Key Objective
Initial public offering of 66,096,866 equity shares of face value of Re.1/- each ("equity shares") of Wakefit Innovations Limited ( "company") for cash at a price of Rs.195.00 per equity share (including a share premium of Rs.194.00 per equity share) ("offer price") aggregating to Rs.1288.89 crores comprising a fresh issue of 19,342,461 equity shares of face value of Re.1/- each aggregating to Rs. 377.18 crores by the company ("fresh issue") and an offer for sale of 46,754,405 equity shares of face value of Re.1/- each aggregating to Rs.911.71 crores by the selling shareholders, consisting of 7,729,488, equity shares of face value of Re.1/- each aggregating Rs.150.73 crores by Ankit Garg, 4,452,185 equity shares of face value of Re.1/- each aggregating to Rs.86.82 crores by Chaitanya Ramalingegowda (collectively "the promoter selling shareholders"), 899,205 equity shares aggregating to Rs.17.53 crores by Nitika Goel, 20,374,774 equity shares aggregating to Rs.397.31 crores by Peak XV Partners Investments VI, 138,047 equity shares aggregating to Rs.2.69 crores by redwood trust, 10,193,506 equity shares aggregating to Rs.198.77 crores by Verlinvest S.A., 413,150 equity shares aggregating to Rs.8.06 crores by Sai Global India Fund i, LLP, and 2,554,050 equity shares aggregating to Rs.49.80 crores by Paramark KB Fund I (collectively the "other selling shareholders") (the promoter
selling shareholders and the other selling shareholders, collectively reffered to as the "selling shareholders" and such equity shares so offered by the selling shareholders, the "offered shares" and such offer, the "offer for sale" and together with the fresh issue, the "offer".

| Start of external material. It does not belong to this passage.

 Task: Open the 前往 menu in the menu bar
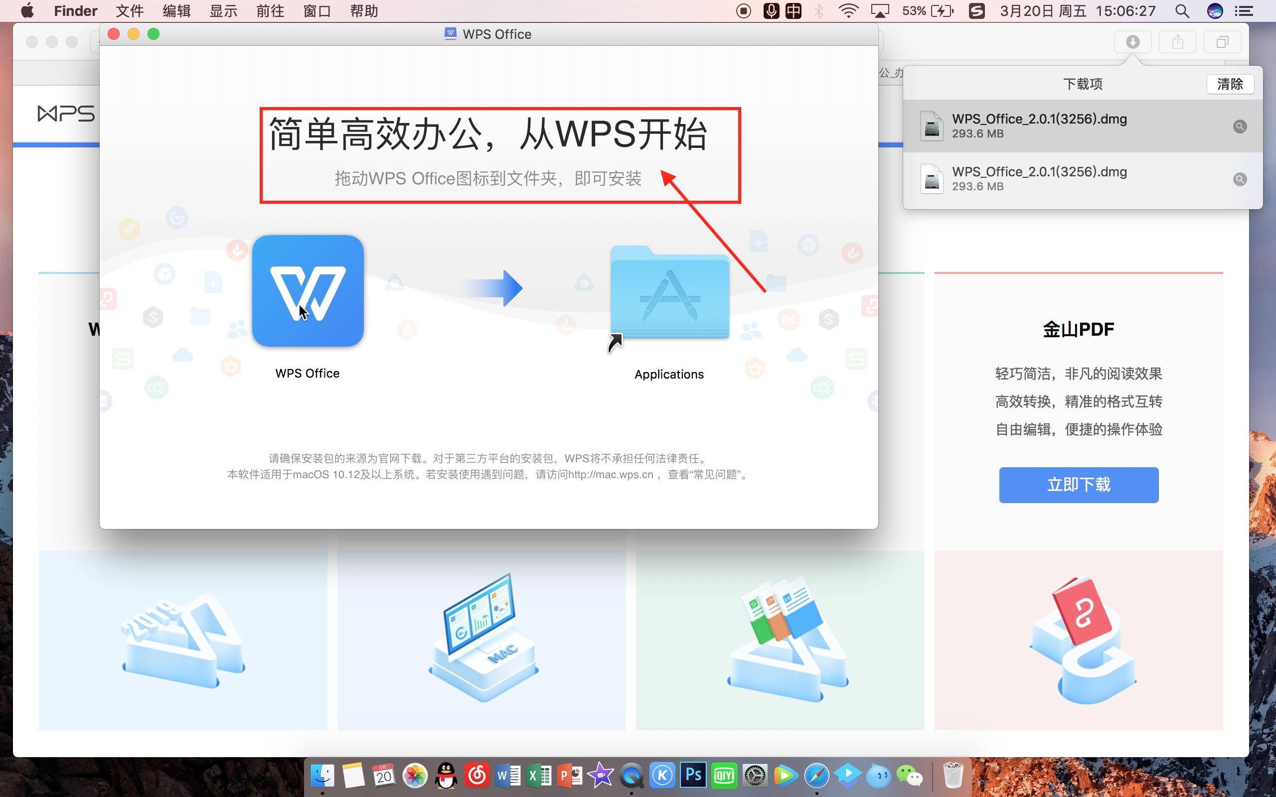click(270, 11)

The company, in consultation with the book running lead managers, undertook a private placement of 2,871,794 equity shares at an issue price of Rs.195.00 per equity share of face value of Re.1/- (including a premium of Rs.194.00 per equity share of face value of Re.1 each) aggregating to Rs.56.00 crores. The size of the fresh issue has been adjusted to Rs.377.18 crores . The company had intimated the subscribers to the pre-ipo placement that the company is contemplating the offer and that there is no guarantee that the company may proceed with the offer, or that the offer may be successful and will result into listing of the equity shares on the stock exchanges, and the investment was done solely at their own risk.